Copy every line of the records below that holds the word "font".

══════

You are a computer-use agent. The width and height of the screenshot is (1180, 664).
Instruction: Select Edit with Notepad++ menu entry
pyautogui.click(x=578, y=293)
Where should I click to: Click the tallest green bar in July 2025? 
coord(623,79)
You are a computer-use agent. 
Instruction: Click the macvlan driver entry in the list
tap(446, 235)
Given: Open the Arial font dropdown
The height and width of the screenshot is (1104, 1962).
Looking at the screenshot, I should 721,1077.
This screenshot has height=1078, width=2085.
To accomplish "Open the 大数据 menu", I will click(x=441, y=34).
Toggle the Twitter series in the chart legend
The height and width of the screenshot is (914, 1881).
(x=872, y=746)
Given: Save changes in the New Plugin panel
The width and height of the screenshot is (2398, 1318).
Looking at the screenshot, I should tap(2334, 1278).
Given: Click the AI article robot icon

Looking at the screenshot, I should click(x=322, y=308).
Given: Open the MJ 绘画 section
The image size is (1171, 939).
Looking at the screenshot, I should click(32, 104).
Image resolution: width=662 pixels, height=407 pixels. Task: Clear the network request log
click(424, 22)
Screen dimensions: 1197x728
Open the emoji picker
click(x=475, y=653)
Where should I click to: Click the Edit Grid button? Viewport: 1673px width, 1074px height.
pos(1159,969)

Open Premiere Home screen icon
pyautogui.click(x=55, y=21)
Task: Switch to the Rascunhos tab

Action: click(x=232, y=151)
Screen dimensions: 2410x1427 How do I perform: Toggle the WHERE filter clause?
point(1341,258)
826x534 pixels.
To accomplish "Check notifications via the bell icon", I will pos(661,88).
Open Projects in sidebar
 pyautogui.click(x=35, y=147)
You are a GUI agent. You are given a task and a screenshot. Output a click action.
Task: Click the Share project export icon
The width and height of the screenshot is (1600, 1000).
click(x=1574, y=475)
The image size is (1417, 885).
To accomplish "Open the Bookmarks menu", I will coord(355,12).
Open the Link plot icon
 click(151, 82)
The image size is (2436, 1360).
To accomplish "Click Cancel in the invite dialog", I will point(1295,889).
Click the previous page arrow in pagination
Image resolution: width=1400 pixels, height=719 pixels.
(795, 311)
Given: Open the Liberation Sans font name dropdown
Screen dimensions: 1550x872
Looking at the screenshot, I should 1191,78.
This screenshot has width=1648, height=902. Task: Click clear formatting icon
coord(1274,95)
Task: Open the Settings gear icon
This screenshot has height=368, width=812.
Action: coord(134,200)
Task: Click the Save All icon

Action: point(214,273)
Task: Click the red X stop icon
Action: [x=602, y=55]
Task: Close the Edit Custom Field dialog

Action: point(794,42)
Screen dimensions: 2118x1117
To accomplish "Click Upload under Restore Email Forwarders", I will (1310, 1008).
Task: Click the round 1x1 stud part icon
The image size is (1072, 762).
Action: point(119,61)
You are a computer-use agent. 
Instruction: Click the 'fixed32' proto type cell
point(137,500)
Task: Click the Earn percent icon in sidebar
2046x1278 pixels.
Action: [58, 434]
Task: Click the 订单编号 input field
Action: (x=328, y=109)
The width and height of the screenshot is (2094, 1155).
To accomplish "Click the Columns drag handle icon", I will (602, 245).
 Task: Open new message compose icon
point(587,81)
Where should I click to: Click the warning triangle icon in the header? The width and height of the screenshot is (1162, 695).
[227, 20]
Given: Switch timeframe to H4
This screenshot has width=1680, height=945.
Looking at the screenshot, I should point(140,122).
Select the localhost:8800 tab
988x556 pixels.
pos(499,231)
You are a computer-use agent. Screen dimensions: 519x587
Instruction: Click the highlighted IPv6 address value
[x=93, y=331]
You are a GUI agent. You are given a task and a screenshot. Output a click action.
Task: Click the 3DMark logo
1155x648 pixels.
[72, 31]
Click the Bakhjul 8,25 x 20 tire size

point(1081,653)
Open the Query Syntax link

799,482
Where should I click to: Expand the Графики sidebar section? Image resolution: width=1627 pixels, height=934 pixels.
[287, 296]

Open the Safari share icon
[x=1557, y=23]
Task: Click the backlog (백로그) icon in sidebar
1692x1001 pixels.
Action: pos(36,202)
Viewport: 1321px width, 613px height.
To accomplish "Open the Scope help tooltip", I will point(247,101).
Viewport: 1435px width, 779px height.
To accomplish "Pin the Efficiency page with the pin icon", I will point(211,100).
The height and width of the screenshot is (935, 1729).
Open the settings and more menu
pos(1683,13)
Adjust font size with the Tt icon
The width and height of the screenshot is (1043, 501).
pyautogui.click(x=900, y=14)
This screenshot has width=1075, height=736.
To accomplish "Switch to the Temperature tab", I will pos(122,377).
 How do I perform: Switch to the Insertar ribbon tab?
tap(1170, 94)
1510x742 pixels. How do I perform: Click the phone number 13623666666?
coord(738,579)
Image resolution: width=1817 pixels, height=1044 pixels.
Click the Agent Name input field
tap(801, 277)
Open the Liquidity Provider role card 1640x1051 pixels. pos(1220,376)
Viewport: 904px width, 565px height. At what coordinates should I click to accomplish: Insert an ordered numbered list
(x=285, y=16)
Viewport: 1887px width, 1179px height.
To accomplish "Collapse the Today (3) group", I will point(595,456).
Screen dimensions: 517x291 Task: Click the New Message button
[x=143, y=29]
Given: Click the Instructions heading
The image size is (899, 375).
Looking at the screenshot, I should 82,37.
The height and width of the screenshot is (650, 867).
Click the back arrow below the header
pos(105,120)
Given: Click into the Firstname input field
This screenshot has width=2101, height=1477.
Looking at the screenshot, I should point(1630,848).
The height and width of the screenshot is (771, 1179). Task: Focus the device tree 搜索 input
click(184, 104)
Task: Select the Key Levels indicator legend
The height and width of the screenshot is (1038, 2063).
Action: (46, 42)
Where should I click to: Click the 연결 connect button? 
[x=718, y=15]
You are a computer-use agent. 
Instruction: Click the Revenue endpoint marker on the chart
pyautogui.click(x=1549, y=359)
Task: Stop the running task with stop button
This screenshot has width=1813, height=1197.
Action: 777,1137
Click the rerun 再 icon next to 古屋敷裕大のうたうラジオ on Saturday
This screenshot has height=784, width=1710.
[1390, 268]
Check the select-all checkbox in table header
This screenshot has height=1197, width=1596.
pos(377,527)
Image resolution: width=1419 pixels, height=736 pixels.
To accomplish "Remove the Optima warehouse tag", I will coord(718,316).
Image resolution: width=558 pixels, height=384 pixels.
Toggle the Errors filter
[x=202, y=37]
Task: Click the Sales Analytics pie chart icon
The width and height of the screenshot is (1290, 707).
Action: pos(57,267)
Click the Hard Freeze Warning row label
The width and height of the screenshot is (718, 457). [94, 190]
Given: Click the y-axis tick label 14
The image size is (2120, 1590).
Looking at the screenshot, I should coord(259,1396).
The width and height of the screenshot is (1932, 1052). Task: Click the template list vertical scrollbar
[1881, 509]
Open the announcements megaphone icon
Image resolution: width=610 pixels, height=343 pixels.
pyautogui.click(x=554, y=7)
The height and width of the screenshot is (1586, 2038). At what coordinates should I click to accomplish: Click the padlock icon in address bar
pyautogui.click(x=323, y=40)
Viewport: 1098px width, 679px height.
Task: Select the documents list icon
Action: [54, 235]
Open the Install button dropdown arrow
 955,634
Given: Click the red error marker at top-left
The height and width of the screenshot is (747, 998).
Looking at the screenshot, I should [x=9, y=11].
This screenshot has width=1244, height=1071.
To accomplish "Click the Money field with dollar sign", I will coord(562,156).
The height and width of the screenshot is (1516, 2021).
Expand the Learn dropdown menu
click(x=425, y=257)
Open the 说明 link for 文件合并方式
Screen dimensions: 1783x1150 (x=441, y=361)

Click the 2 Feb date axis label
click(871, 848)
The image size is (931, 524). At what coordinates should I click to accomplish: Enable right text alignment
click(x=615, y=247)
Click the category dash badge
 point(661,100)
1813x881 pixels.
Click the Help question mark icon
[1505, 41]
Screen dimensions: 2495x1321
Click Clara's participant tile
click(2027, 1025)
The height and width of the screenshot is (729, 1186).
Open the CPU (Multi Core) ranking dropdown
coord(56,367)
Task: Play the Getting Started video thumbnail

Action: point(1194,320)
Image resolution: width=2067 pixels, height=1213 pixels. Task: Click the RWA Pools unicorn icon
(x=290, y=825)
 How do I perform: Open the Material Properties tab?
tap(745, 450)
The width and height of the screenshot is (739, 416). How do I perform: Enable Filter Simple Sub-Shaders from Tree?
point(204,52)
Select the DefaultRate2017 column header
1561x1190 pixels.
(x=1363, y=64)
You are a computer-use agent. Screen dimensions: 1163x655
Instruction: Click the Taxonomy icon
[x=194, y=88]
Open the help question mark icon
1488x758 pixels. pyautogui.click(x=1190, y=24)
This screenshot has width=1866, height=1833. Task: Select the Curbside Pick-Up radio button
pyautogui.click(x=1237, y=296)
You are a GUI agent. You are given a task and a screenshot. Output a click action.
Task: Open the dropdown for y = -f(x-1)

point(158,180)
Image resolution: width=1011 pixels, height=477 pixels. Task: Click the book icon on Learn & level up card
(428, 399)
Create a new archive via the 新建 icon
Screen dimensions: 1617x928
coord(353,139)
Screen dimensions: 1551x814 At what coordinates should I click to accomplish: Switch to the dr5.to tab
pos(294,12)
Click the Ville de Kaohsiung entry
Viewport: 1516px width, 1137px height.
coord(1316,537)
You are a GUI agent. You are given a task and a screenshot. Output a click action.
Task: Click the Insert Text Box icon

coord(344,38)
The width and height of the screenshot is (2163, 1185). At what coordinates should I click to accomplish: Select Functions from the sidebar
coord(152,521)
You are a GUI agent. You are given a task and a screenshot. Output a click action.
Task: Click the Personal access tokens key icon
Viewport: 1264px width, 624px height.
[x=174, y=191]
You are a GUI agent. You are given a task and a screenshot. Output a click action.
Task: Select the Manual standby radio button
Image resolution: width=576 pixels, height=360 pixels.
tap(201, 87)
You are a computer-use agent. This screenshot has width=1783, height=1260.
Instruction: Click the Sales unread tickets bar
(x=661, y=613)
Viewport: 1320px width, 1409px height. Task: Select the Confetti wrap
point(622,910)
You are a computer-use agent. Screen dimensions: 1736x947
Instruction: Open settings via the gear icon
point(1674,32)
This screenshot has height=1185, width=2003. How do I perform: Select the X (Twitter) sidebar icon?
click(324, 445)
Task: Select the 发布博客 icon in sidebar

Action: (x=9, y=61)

══════

**SOLUTION:**
Given: Open the Arial font dropdown
Given: Open the Liberation Sans font name dropdown
Adjust font size with the Tt icon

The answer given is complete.